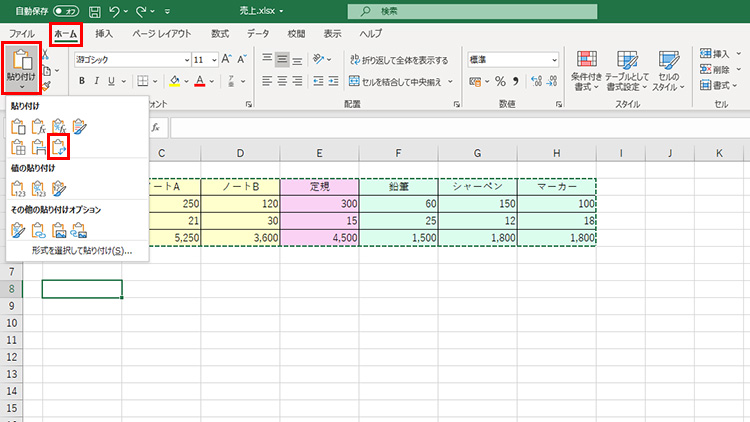Click Paste as Picture option
The image size is (750, 422).
click(x=59, y=231)
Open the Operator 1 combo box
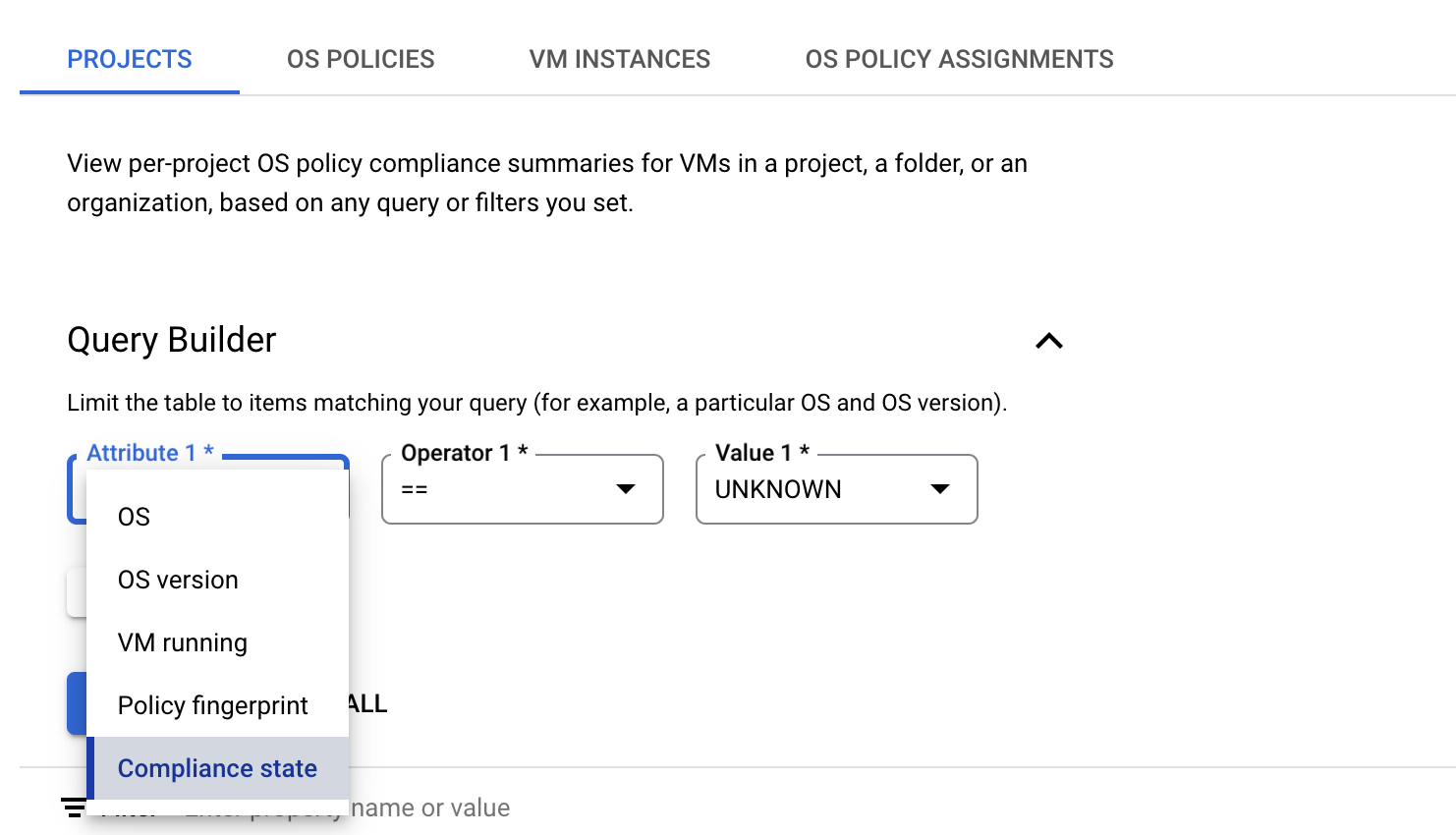 click(522, 488)
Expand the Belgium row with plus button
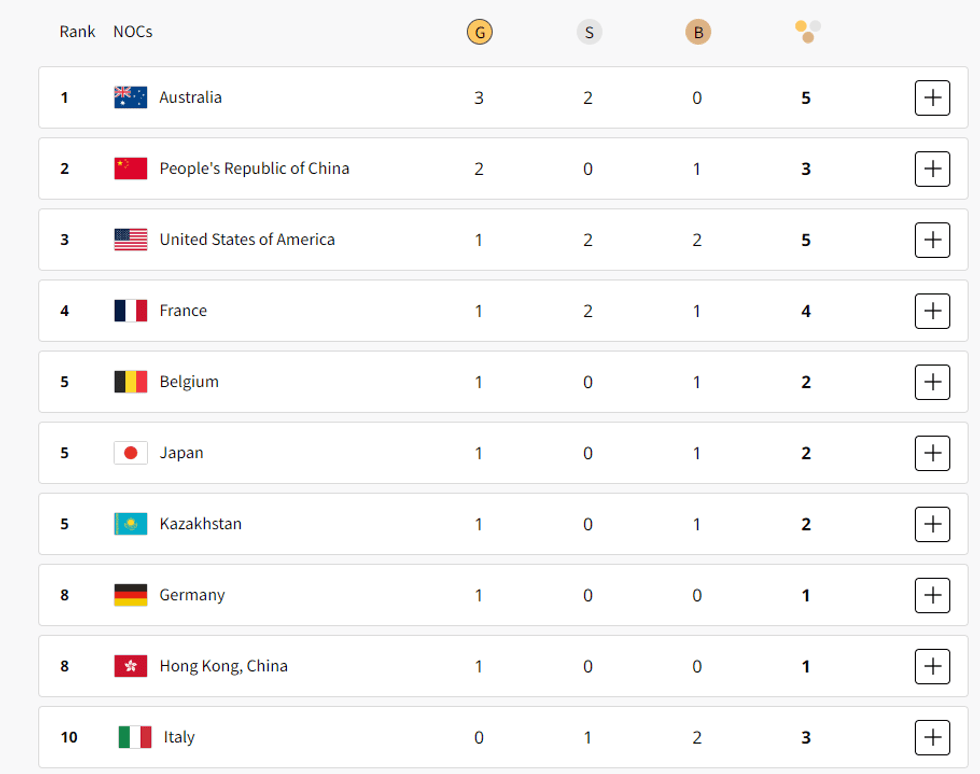The height and width of the screenshot is (774, 980). (932, 382)
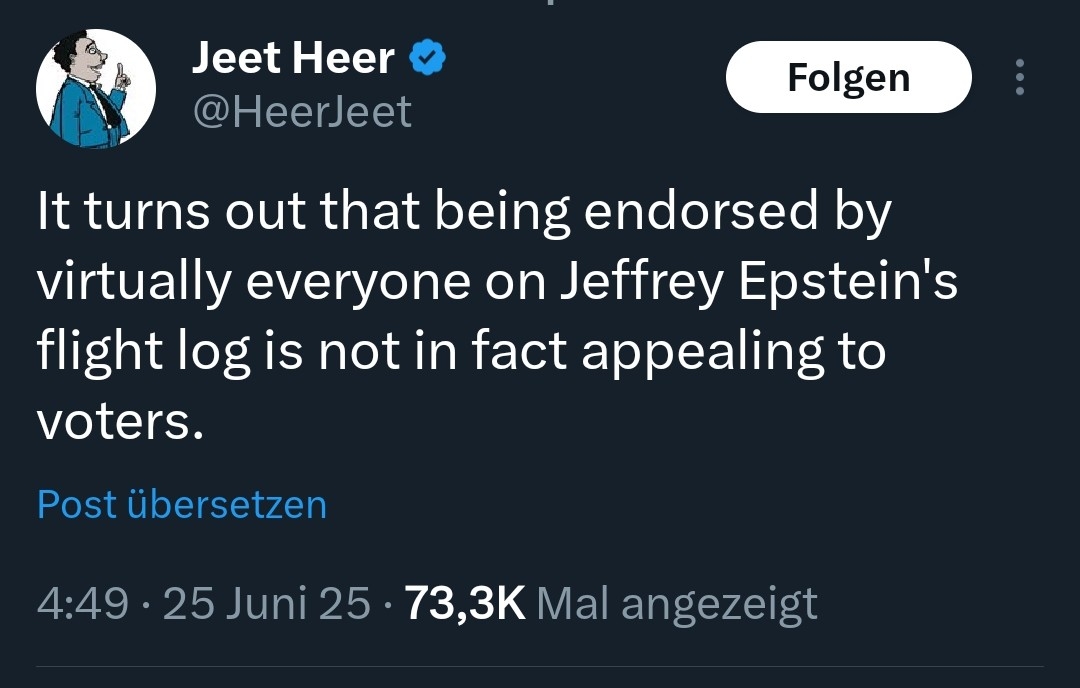Screen dimensions: 1080x688
Task: Open the three-dot more options menu
Action: click(x=1019, y=77)
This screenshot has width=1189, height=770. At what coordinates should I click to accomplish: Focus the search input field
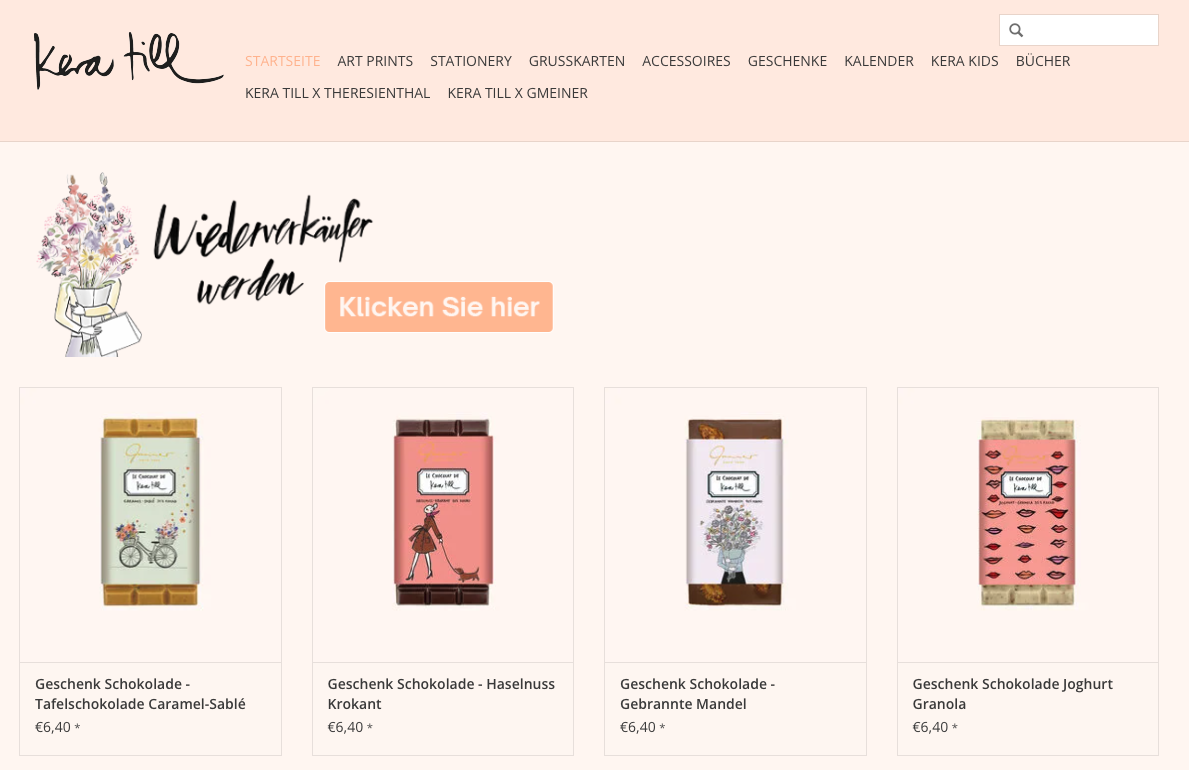(1078, 30)
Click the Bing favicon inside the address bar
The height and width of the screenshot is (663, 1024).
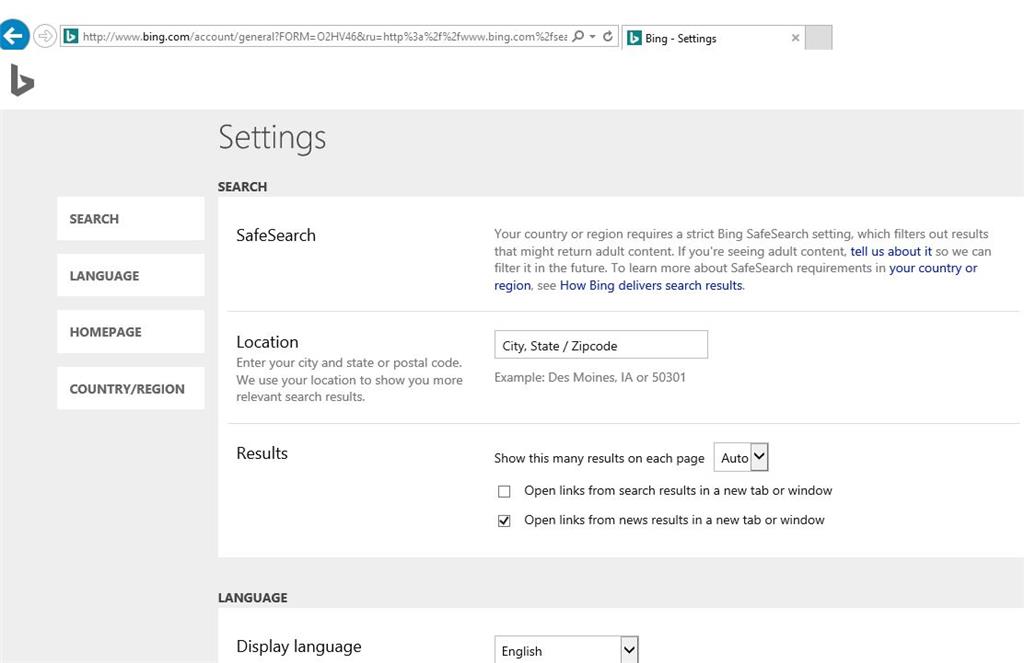point(70,35)

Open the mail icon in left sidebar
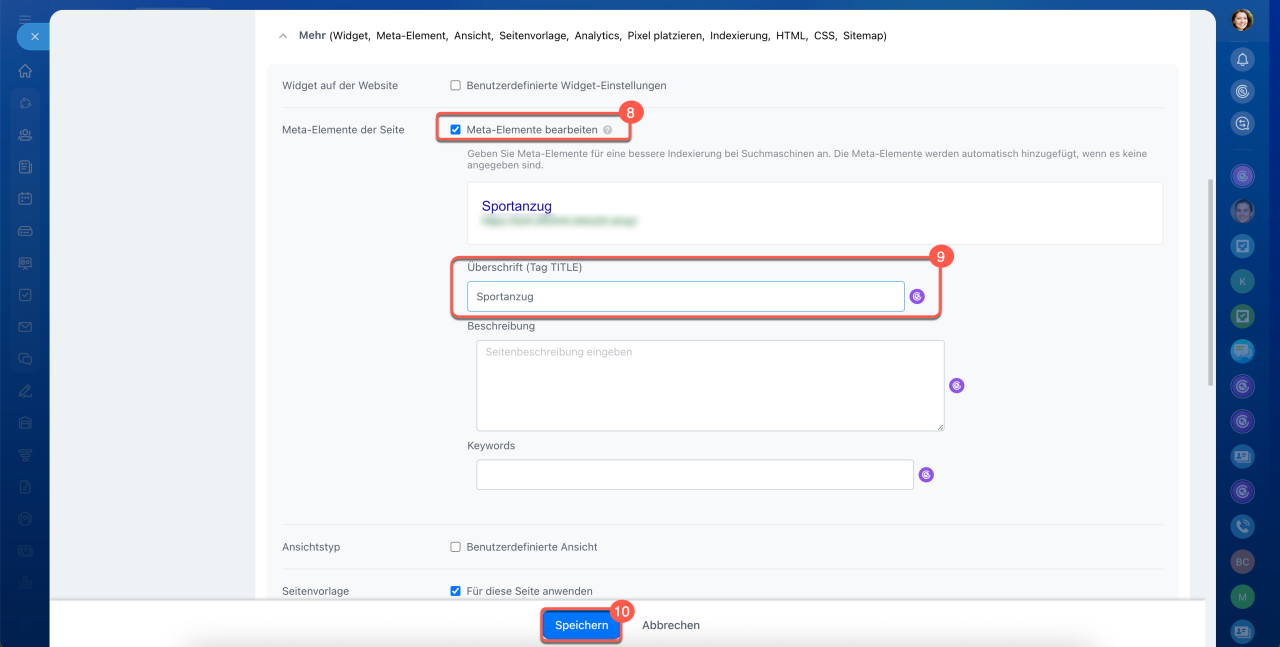(25, 327)
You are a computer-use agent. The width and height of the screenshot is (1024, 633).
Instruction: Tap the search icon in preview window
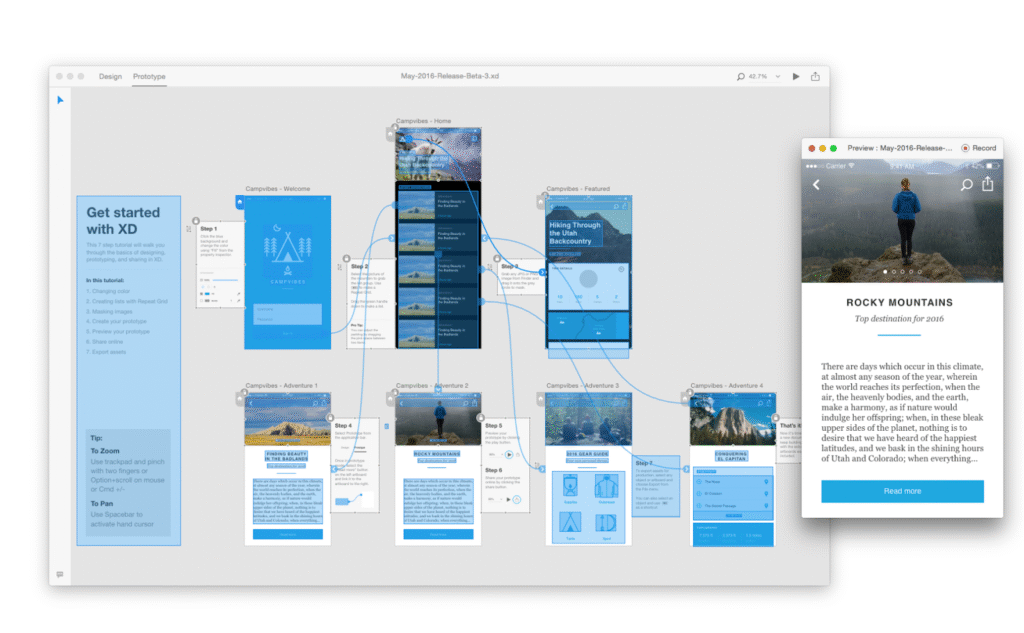pyautogui.click(x=966, y=185)
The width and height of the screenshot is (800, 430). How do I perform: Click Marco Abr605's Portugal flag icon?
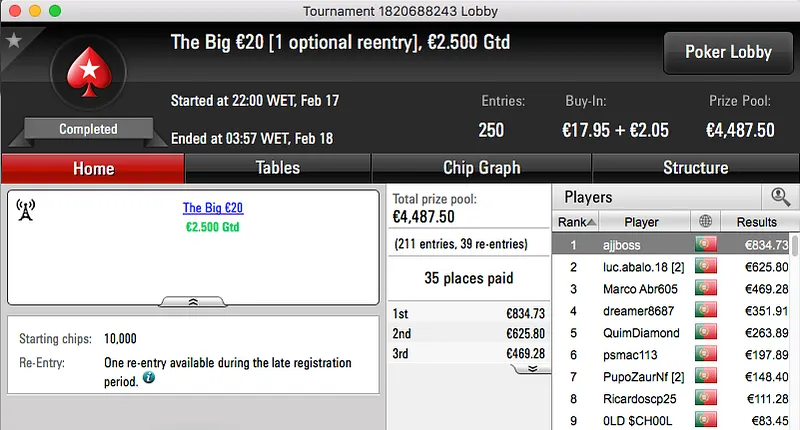click(x=707, y=289)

How to complete this task:
All lines from the one holding "Open the Operator 1 combo box" through the last line of the records need to be copied exactly, both ends included, and the pictures left behind.

Exercise result:
Open the Operator 1 combo box
 click(522, 488)
Expand the Belgium row with plus button
The height and width of the screenshot is (774, 980). (932, 382)
Screen dimensions: 1080x688
Task: Open the three-dot more options menu
Action: click(x=1019, y=77)
This screenshot has width=1189, height=770. At what coordinates should I click to accomplish: Focus the search input field
(1078, 30)
Click the Bing favicon inside the address bar
The height and width of the screenshot is (663, 1024).
point(70,35)

Open the mail icon in left sidebar
(25, 327)
You are a computer-use agent. The width and height of the screenshot is (1024, 633).
Instruction: Tap the search icon in preview window
pyautogui.click(x=966, y=185)
The width and height of the screenshot is (800, 430). How do I perform: Click Marco Abr605's Portugal flag icon?
click(x=707, y=289)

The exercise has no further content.